Sciatica is nerve pain that usually starts in the lower back and radiates to the buttocks, all the way down the leg. This condition is more common than you might think, as two in five people are affected. Sciatica basically occurs when the largest nerve of the body, the sciatic nerve or nervus ischiadicus, is irritated. This nerve starts in the bone marrow and goes all the way to the buttocks and down the back of the leg, ending in the foot. Therefore, the symptoms of sciatica can occur in all of these areas.

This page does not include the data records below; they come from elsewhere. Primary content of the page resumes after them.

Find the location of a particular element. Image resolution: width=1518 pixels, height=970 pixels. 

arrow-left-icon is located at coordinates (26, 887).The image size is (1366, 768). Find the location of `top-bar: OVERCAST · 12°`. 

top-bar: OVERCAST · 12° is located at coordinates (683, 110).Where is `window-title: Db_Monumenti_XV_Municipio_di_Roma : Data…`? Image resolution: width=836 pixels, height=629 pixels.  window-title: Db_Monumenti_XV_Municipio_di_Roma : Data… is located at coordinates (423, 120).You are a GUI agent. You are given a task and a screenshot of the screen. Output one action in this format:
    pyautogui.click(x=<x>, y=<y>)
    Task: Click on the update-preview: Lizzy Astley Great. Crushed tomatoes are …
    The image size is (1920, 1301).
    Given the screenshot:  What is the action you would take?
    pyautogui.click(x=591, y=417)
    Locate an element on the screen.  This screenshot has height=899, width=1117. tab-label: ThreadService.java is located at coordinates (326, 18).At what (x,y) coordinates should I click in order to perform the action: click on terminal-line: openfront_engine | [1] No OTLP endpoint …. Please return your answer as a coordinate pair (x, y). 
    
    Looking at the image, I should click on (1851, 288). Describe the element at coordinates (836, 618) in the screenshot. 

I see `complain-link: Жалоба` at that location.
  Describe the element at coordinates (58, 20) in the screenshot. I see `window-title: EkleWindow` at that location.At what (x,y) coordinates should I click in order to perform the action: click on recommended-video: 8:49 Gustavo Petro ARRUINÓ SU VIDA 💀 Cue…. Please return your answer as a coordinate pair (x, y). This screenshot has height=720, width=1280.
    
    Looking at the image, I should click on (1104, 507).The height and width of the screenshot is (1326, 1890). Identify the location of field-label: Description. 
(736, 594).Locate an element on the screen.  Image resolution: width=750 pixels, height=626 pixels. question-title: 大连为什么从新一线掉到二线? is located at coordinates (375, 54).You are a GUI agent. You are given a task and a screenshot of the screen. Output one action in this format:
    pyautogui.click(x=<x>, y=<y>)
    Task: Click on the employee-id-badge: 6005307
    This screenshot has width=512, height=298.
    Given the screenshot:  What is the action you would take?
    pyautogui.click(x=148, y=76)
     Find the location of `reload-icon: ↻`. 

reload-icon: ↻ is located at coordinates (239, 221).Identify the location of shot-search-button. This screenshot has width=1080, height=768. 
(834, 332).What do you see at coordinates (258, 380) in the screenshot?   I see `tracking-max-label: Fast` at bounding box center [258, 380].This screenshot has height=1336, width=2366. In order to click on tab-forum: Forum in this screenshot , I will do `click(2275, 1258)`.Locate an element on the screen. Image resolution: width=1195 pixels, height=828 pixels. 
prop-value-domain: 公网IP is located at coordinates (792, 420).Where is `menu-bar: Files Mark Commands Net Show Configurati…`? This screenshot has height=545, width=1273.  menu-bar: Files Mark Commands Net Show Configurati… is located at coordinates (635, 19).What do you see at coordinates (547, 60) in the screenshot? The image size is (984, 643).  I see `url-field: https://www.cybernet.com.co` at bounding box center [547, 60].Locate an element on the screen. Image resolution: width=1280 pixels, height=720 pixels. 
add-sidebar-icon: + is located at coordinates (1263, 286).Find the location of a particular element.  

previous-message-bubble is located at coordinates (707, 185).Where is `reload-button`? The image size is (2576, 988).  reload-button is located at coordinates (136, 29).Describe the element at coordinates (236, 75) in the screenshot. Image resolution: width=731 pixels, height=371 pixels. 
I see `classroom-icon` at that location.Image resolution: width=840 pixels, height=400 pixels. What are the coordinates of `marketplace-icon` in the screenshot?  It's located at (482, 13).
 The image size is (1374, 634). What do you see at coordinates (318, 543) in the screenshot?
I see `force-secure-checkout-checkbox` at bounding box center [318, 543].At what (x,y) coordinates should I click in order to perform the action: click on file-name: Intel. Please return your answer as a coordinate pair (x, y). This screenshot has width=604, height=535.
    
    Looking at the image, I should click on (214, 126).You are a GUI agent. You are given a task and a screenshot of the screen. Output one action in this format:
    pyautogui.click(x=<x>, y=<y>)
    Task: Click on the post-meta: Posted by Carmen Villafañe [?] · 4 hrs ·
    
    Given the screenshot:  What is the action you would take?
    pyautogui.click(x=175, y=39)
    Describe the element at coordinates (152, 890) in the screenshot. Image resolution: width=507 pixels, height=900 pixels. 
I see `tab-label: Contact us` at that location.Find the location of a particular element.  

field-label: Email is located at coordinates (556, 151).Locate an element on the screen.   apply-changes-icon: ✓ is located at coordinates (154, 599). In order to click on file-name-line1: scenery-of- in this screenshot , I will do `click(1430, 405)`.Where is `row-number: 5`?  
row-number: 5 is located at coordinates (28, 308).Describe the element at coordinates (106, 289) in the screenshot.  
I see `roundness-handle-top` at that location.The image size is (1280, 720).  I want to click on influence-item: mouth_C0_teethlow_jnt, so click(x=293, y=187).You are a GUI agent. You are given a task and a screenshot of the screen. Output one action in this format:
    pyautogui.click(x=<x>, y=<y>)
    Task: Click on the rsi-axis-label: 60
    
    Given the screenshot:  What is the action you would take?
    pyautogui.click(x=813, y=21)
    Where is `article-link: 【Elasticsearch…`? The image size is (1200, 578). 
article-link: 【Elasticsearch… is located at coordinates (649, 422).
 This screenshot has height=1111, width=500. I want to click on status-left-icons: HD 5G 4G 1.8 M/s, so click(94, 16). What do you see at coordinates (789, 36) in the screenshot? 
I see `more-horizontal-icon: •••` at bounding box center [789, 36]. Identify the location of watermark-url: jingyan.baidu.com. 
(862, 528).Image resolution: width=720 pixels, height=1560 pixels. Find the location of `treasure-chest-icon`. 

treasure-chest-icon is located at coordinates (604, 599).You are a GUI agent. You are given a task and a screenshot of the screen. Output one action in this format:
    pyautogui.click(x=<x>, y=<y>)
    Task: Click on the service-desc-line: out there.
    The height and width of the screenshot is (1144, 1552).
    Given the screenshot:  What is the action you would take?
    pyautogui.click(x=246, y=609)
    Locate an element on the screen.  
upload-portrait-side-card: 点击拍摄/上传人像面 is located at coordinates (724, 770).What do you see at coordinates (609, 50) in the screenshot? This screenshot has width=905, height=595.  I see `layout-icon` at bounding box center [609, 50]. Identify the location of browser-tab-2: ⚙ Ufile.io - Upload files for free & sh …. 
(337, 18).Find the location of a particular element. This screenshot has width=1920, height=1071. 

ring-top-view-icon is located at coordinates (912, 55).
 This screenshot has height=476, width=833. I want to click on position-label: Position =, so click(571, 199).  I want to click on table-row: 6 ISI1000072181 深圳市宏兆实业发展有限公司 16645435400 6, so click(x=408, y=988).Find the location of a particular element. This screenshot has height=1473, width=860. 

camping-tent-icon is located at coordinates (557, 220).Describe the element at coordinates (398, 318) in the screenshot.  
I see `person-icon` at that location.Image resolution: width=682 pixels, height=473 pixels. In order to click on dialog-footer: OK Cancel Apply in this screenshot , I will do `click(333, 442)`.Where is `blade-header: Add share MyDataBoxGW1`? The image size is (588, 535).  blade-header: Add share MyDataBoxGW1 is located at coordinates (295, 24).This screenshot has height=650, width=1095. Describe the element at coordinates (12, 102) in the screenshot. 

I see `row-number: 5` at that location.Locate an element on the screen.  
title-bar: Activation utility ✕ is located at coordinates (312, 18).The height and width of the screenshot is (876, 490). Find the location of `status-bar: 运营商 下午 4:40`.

What are the symptoms of sciatica?

Sciatica is usually characterised by a nagging or stabbing pain in the lower back, the buttocks, the leg and the ankle. These symptoms should be taken very seriously, because in some cases, this condition can lead to dysfunction or even loss of function. An example is foot drop. Other symptoms that may be caused by sciatica are muscle weakness, a tingling sensation, muscle cramps and decreased reflexes in the areas crossed by the sciatic nerve. The pain can be intense, but in most cases it is only temporary and it disappears on its own, as sciatica is generally not a permanent condition.

What causes sciatica?

Sciatica is caused by inflammation, damage to or irritation of the sciatic nerve. It can also develop in pregnancy or during labour, when lifting heavy loads, due to heavy straining of the sciatic nerve and as a result of stress. The latter may sound a little illogical, but it is not. After all, when you are stressed, your posture may change and/or your muscles may tense up. Consequently, your shoulders, hips, knees and ankles become misaligned. This puts more strain on the sciatic nerve, which is then overloaded. Moreover, obesity, bad posture, inflammation, cold weather and the flu can lead to sciatica. This condition sometimes also occurs in patients suffering from osteoarthritis of the lower back. Click here to find out more about osteoarthritis >>>

How is sciatica diagnosed?

The hardest part of the diagnosis is making sure sciatica is not confused with a hernia, as the symptoms are very similar. The physician will ask you specific questions and check whether your symptoms match those of sciatica. Moreover, he needs to ascertain whether the pain radiates to the nerve branches of the sciatic nerve, i.e. to the buttocks, leg and foot.

How is sciatica treated?

In most cases there is no need to treat this condition, because generally, the pain disappears on its own. The physician will prescribe paracetamol, rest and some specific exercises. You may also be referred to a physiotherapist or chiropractor, who will teach you how to strengthen the muscles in your back and give you advice on posture and exercise. To prevent sciatica from reoccurring, you should maintain a healthy body weight, good physical condition and strong back muscles. Moreover, it is advisable not to lift any heavy loads.

Exercises for sciatica

Below you will find some exercises to help decrease the pain and promote healing.

Exercise no. 1:

Lie on your back, resting your head on a pillow, and pull up your knees. Open and close your legs ten times.

Exercise no. 2:

Lie down in the same position as for exercise no. 1. Lower your legs and pull them back up. Repeat ten times.

Exercise no. 3:

Sit down, stretching your legs. Bend forward and bring your fingertips as close to your toes as you can. Repeat ten times.

Exercise no. 4:

This exercise is ideal if your leg hurts a lot. Stand up and hold on to the arms of a chair. Swing your leg back and forth ten times.